I'm not talking about the number of fully-established sides or comparing Pak's ranking in the 1950s to BD's ranking in the 2000s. What I'm saying is Pak still had to play fully-established sides, even if there were only 2 or 3 of them and did well. Even if you exclude BD's performance against the top 5 test teams in the 2000s and look at their performance against only the No.6-8 teams, their performance was pretty mediocre. You can't say that Pak had it easier against Eng in the 1950s than BD against SL in 2000. SL had made their Test debut only 18 years prior.
I don't think BD had it any easier against SL than Pakistan or India had against England. Playing
in England/Australia is a different thing. Asian teams still struggle there.
But as oppositons, I think SL was very strong by 2000. Because of all the teams that have played cricket so far, Sri Lanka's growth as a cricketing nation was by far the fastest. They had already won a WC, a CT and 2 Asia Cups by year 2000.
Their 2000 team already had WC players & ATGs like Ranatunga, de Silva Jayasuriya, Murali and Vaas. And at the turn of the century they already had younsters like Sanga, Jayawardene and Dilshan coming in.
SL was already very strong team when BD came in to the picture. And they maintained that strength all the up to 2015.
BD, in its first WC appearance in '99 caused an upset over Pakistan. And '99 Pak was a lethal ODI team. In 2005 they beat Australia. In 2007, they beat India in the WC. All 3 of those wins coming overseas, nonetheless. Even back then they were pulling rare victories over much stronger teams.
If you take India and Pakistan's record against AUS, WI & ENG in their first 2 decades of test cricket, it's a W/L ratio of 0.205 for India and 0.263 for Pakistan.
By the time BD made their test debut, teams like England, Australia, India and Pakistan had progressed too much (in terms of popularity of the sport, monetary investment, infrastructure, etc).
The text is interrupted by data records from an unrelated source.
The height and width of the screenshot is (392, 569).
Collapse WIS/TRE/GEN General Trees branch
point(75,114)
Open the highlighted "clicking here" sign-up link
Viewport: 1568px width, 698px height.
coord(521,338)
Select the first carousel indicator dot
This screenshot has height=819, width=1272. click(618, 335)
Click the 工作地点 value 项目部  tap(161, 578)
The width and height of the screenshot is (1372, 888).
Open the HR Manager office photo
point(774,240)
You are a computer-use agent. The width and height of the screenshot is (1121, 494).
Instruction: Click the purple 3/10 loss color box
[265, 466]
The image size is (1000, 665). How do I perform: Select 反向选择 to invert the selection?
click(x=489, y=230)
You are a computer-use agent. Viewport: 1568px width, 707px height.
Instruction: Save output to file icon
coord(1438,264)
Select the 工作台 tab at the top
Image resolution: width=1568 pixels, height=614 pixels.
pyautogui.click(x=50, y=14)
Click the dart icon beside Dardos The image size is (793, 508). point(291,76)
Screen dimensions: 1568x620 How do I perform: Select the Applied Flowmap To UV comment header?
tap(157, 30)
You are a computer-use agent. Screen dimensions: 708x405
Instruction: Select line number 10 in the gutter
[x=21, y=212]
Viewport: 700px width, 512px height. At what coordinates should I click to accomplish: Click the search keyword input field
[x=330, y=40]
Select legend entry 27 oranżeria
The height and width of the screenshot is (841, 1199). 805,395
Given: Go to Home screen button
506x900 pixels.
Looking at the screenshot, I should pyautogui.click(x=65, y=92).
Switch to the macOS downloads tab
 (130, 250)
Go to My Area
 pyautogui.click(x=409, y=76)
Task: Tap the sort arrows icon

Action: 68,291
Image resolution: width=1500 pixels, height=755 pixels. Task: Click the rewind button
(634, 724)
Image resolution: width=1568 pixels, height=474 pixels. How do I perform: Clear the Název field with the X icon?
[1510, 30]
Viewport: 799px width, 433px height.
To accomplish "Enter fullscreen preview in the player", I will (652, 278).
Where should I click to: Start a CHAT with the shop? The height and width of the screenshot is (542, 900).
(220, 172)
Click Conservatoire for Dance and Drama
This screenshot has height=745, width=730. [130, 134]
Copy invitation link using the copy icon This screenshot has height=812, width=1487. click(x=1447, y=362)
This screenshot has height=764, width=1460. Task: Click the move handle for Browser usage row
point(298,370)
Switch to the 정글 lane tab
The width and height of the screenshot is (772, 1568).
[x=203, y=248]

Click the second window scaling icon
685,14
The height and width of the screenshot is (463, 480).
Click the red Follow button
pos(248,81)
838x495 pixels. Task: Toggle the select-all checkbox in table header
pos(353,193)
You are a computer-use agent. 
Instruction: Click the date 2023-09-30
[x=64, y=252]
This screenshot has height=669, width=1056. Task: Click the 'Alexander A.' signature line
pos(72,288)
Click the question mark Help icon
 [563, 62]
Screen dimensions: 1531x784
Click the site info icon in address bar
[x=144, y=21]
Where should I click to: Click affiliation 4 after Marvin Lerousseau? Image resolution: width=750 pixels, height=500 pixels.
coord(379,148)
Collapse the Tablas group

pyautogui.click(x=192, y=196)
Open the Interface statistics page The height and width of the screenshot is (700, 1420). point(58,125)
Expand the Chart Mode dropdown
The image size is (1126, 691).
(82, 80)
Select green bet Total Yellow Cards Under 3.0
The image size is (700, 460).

But against teams that BD realistically could compete with (namely SL, WI & ZIM) they have also maintained a W/L ratio of 0.272. That's quite respectable.
You must understand that the level of international cricket changed dramatically from 1950 to 2000. By 2000, cricket had become a lot more professional. There was a lot more science and medicine behind it. Tons more investment and man-hours (support staff, psychologists, media manager, this that). The rate of growth of global cricket in the last 30 years is infinitely more than it was between 1900 to 1960.
The environment that BD made their test debut in was far more difficult because they had to catch up a lot more.
This is true of any field in life. Even in the business world, if you begin early you will always have first movers advantage. And as time goes on, it will become more and difficult for the new market entries to catch up with the first movers.